[Opening Input for this task section]

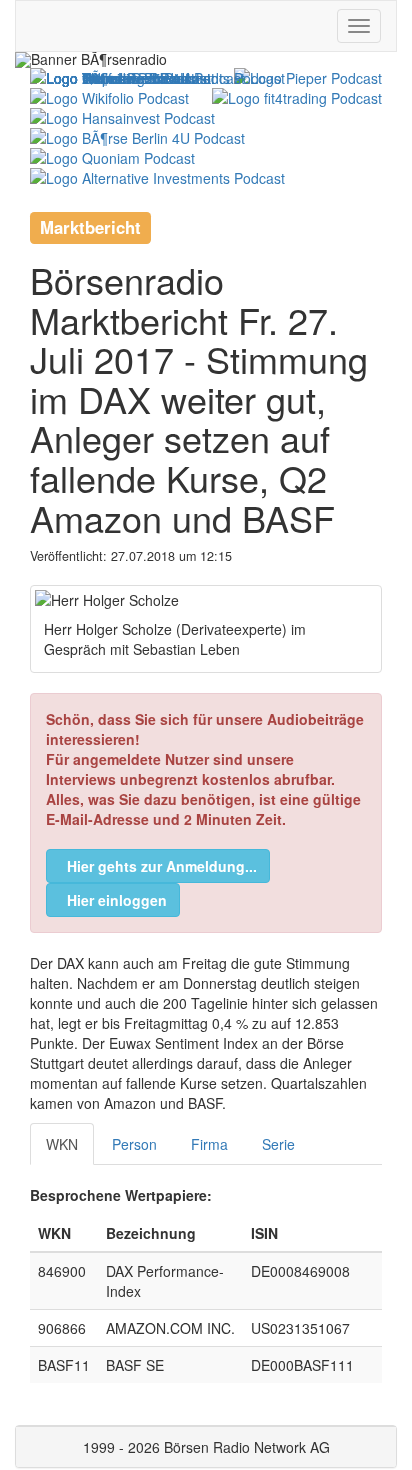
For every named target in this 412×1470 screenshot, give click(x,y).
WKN (62, 1144)
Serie (278, 1144)
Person (134, 1144)
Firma (209, 1144)
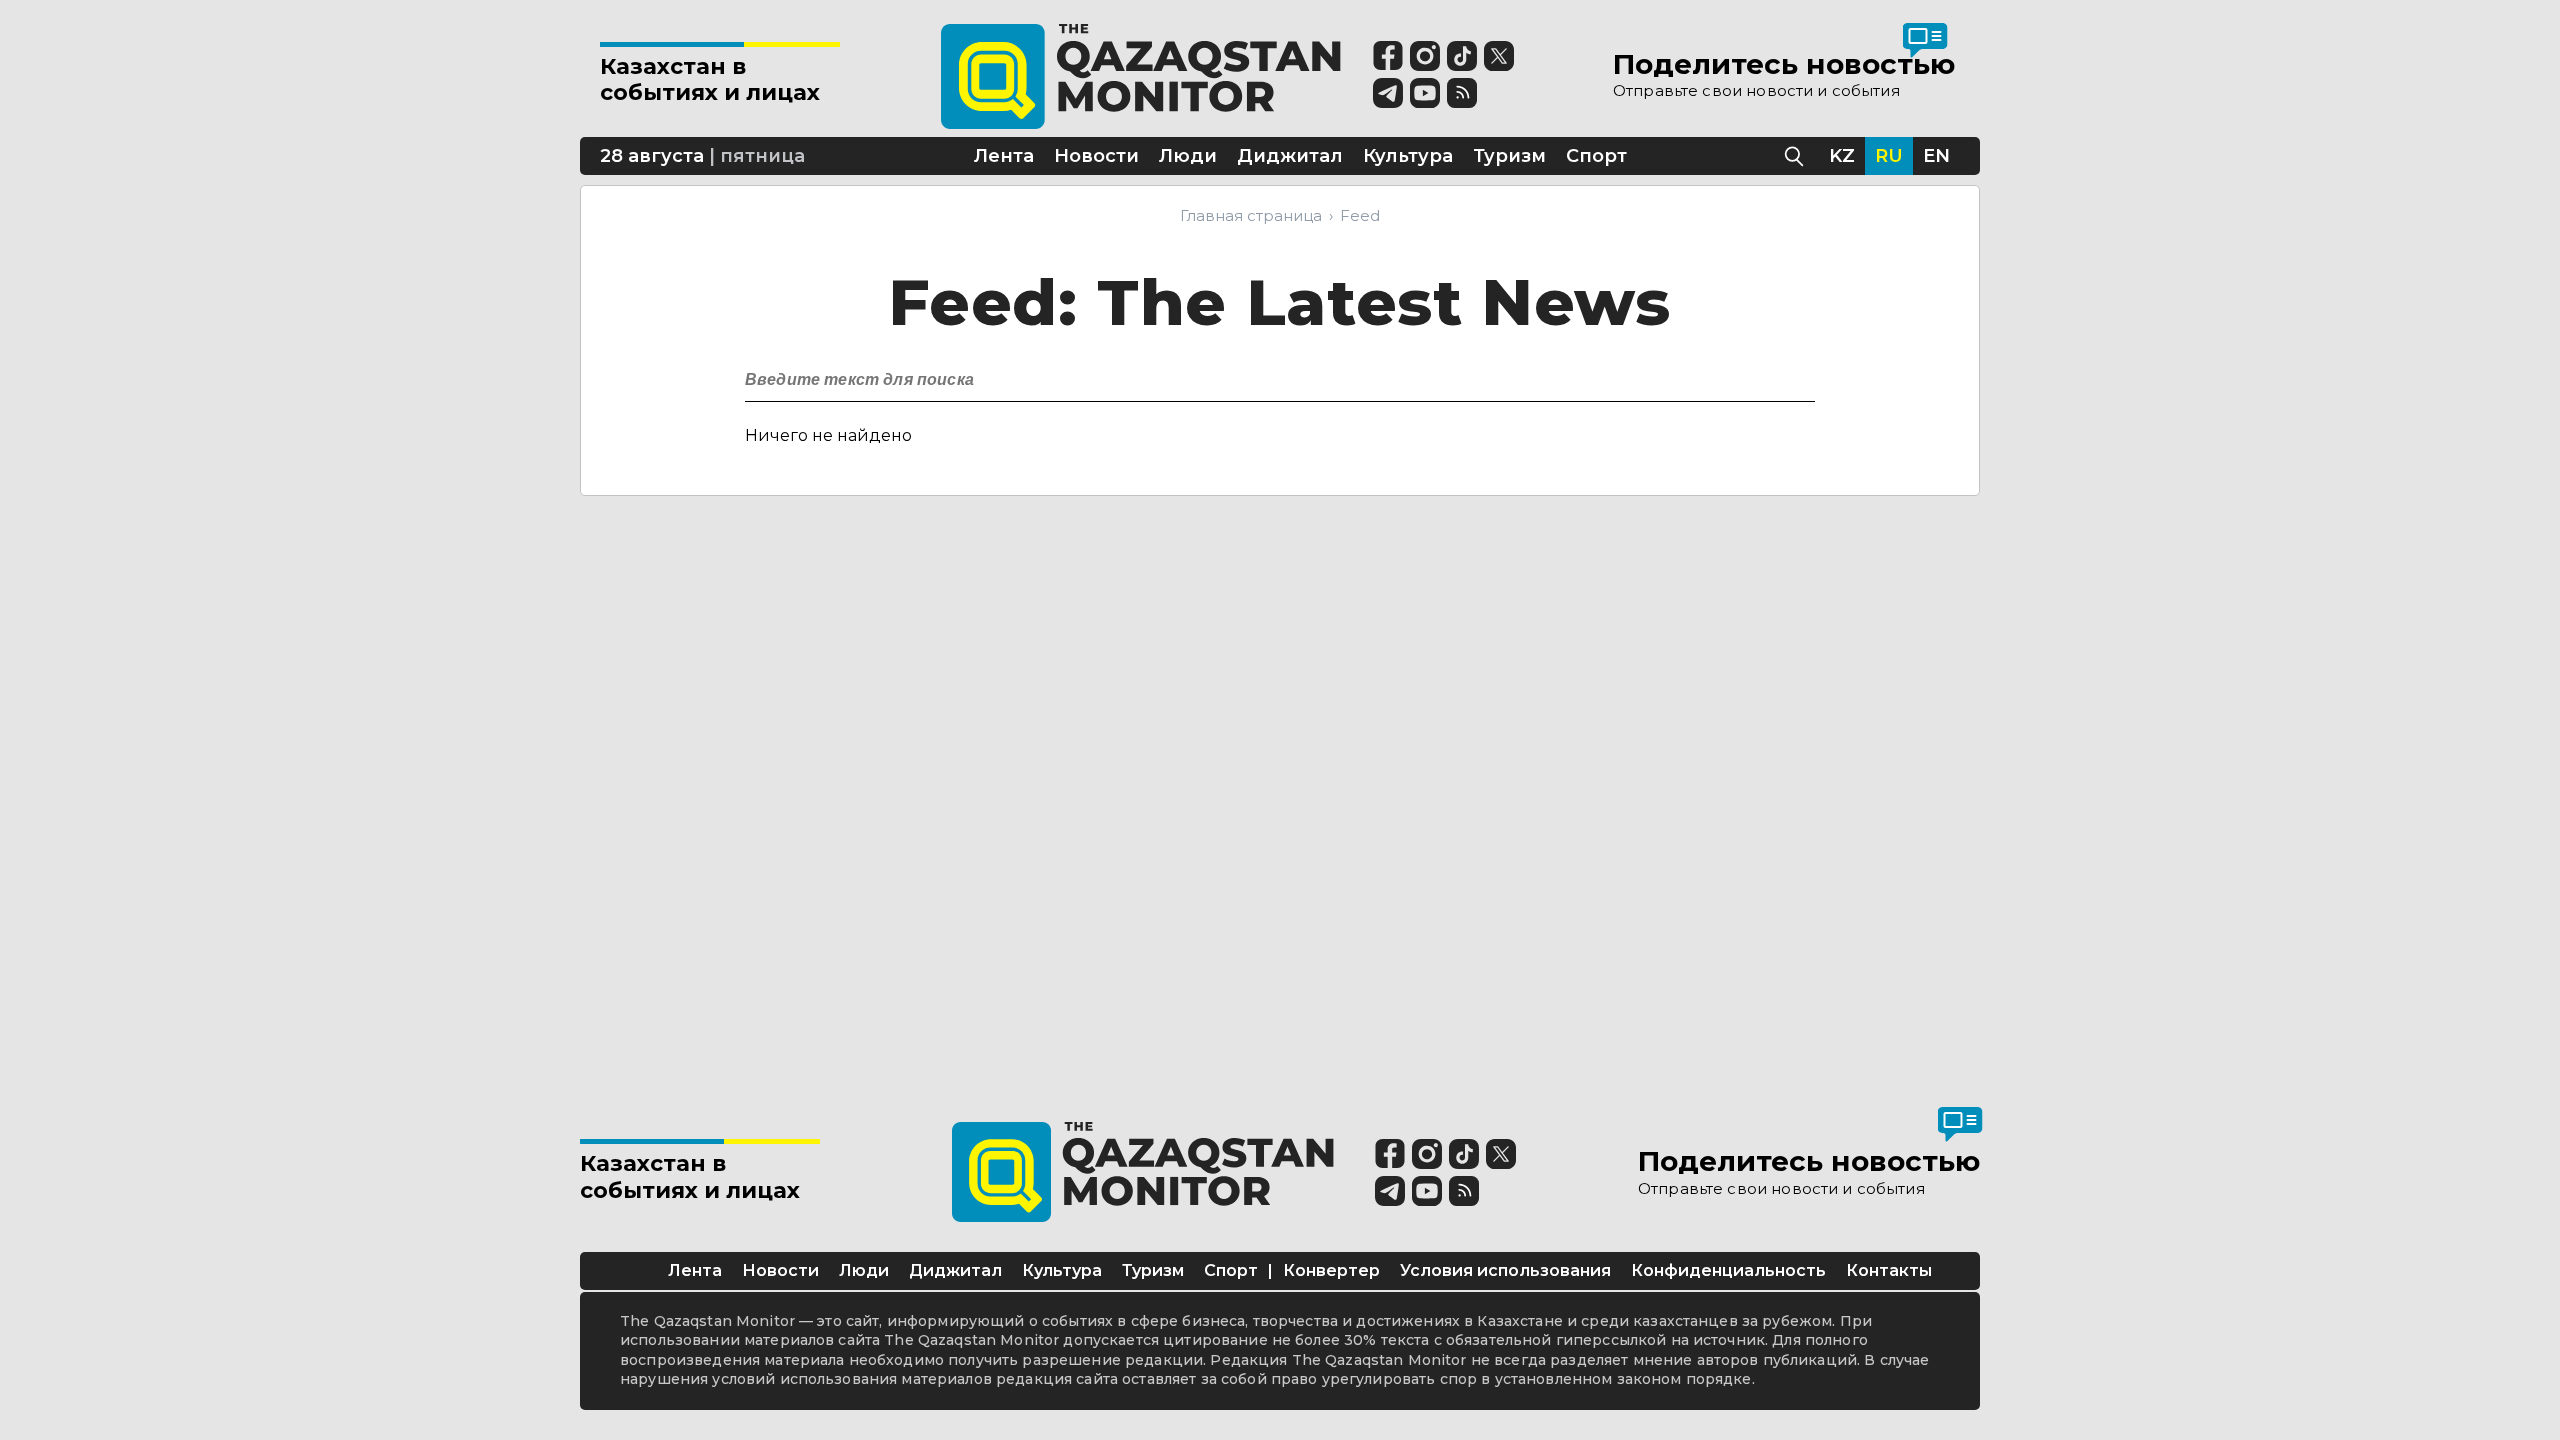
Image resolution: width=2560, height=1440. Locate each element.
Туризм (1153, 1270)
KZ (1842, 156)
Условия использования (1505, 1270)
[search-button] (1797, 374)
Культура (1062, 1270)
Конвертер (1331, 1270)
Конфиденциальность (1728, 1270)
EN (1936, 156)
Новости (780, 1270)
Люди (864, 1270)
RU (1889, 156)
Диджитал (955, 1270)
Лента (695, 1270)
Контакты (1889, 1270)
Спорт (1231, 1270)
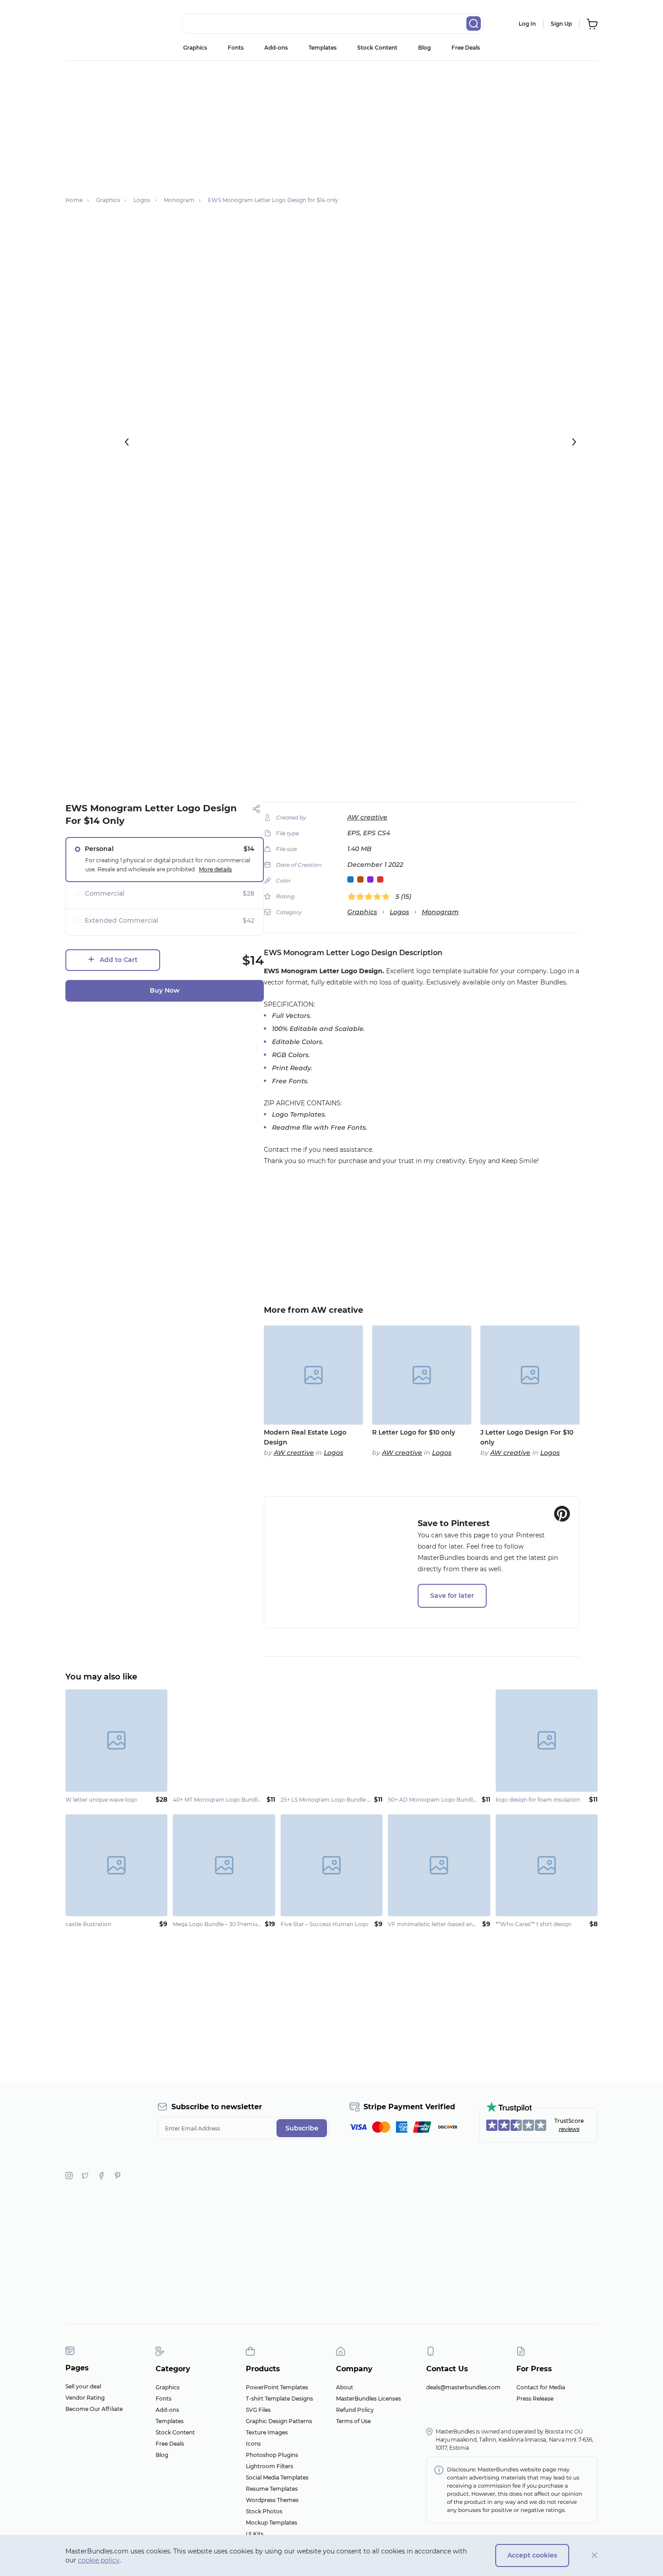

[Closing Input for this task section]

**Exercise objective:** Return, exactly as they stand, the lines above from the one with "Person (134, 1144)" to the one with "Конвертер (1331, 1270)", omitting any pictures among them.

**Result of the task:**
Person (134, 1144)
Firma (209, 1144)
Image resolution: width=2560, height=1440. Locate each element.
Туризм (1153, 1270)
KZ (1842, 156)
Условия использования (1505, 1270)
[search-button] (1797, 374)
Культура (1062, 1270)
Конвертер (1331, 1270)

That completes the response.